8/10
I always want to like this film more than I do
19 April 2019
Warning: Spoilers
...which is about as paradoxical as its plot. I love black and white wartime propaganda films with women in shoulderpads, so there's that in its favour. The war looms large, and the "lifeboat" cast take in much of the British Isles - and France. Meanwhile the Americans were making moves about that squad that contains O'Malley, MacTavish, Kowalski and Goldstein.

Yes, it's not just England fighting this war - the Welsh may be bombed and fired on too, even deep in the country. Also present is an Irishman working for his government, who is about to be posted to Berlin.

The opening is very effective, with the characters arriving in twos and threes, walking along a lonely, sunny country road carrying suitcases. They already seem in another world.

Sally Ann may talk posh, but she is very effective as the daughter of the estranged couple. How does she sob so convincingly? She's great in Dead of Night, too. Tom Walls and Francoise Rosay are affecting as the couple who have lost a son and fall out over spiritualism.

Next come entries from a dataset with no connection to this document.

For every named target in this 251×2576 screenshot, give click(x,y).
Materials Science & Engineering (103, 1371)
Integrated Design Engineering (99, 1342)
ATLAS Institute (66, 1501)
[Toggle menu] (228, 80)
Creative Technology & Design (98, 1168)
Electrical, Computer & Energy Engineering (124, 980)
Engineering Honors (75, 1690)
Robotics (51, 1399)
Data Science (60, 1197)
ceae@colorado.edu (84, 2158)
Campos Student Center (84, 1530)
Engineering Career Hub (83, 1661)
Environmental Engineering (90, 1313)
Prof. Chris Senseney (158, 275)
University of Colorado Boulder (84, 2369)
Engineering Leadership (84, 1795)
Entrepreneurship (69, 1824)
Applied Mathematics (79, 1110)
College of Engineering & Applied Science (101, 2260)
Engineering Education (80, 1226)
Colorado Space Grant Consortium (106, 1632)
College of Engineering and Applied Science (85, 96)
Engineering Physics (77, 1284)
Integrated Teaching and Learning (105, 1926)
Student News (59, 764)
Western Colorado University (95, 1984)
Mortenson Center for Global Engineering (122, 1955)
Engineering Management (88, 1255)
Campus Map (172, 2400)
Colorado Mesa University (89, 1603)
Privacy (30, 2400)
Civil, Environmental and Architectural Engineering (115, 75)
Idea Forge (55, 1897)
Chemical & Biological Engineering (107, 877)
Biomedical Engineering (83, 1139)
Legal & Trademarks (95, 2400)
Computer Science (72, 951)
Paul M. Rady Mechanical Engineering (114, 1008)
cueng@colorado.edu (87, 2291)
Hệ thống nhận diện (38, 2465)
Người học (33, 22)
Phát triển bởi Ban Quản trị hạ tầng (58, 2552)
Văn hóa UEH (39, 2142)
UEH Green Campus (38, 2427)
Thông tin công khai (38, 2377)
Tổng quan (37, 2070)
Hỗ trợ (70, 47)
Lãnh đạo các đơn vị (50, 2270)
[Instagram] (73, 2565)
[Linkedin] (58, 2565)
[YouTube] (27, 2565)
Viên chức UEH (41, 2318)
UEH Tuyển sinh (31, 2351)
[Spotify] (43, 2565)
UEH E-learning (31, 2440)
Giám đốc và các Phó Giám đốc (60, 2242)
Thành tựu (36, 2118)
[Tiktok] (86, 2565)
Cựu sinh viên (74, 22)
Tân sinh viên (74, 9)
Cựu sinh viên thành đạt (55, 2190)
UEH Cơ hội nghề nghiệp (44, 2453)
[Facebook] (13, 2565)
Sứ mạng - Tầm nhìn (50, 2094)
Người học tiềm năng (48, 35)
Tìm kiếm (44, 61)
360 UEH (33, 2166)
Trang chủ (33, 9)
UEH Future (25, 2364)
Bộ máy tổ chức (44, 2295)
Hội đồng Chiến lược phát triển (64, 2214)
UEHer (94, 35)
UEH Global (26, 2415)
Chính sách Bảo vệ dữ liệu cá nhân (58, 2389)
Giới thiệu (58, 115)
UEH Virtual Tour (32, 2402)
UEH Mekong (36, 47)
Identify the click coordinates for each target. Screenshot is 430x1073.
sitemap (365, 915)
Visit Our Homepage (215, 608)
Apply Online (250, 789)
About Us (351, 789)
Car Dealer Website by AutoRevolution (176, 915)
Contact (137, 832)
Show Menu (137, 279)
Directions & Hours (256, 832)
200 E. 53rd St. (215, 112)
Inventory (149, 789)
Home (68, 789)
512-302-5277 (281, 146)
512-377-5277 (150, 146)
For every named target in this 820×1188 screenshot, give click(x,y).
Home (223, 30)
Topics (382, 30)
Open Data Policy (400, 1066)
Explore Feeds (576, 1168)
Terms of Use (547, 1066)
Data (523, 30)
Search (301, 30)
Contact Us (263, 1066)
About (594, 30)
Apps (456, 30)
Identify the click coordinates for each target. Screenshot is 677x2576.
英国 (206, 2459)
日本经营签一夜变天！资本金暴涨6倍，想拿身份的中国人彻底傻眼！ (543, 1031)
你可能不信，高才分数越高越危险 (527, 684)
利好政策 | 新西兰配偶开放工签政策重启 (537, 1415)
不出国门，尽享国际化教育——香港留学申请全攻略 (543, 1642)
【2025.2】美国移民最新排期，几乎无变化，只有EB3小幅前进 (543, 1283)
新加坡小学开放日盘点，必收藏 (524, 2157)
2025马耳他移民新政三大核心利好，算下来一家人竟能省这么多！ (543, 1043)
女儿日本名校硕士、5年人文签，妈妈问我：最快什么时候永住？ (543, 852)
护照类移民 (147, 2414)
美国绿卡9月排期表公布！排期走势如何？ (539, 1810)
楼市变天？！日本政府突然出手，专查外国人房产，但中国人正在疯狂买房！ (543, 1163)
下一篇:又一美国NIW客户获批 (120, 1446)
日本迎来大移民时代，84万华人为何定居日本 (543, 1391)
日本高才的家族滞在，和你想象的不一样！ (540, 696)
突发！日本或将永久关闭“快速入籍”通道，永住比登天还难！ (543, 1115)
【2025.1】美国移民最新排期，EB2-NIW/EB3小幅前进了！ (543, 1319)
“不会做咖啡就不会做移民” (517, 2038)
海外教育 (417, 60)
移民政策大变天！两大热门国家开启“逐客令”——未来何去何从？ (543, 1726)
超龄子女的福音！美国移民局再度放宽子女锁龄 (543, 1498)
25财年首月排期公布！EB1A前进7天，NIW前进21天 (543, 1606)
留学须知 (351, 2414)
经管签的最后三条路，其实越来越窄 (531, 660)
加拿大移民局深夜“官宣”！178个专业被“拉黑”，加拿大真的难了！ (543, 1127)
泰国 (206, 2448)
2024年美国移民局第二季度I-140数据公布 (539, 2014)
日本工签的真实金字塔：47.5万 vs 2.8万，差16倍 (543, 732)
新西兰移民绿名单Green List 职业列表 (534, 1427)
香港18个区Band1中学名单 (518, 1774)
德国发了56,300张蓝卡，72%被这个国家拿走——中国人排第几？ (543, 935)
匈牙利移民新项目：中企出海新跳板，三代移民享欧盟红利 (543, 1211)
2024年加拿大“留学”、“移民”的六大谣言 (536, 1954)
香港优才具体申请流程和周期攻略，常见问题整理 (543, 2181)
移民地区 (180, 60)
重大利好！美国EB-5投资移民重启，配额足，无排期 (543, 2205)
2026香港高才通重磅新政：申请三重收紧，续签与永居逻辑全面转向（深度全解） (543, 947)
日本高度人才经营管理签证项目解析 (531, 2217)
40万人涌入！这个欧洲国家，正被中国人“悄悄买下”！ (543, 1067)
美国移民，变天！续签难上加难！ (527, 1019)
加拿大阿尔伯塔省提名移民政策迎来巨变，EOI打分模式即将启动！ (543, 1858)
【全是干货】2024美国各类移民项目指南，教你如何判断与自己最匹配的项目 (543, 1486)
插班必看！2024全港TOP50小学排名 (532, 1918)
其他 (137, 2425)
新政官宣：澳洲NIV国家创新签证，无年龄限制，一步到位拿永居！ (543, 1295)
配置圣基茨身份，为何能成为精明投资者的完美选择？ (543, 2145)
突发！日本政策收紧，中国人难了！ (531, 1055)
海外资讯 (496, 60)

I like the two spivs and hope Major Fortescue will rejoin the army as a private and do his bit. Not sure about salvation for the main spiv, who has a certain charm. The scene where his character is established - doing dodgy deals in a hotel bar - is very funny.

But I find the saintliness of the revenants annoying, and their accents irritating. Silly, I know, as they were genuinely Welsh. Is there something patronising about the way they are presented as quaint? And why is Glynis/Gwyneth wearing an ill-fitting New Look dress in the middle of the war?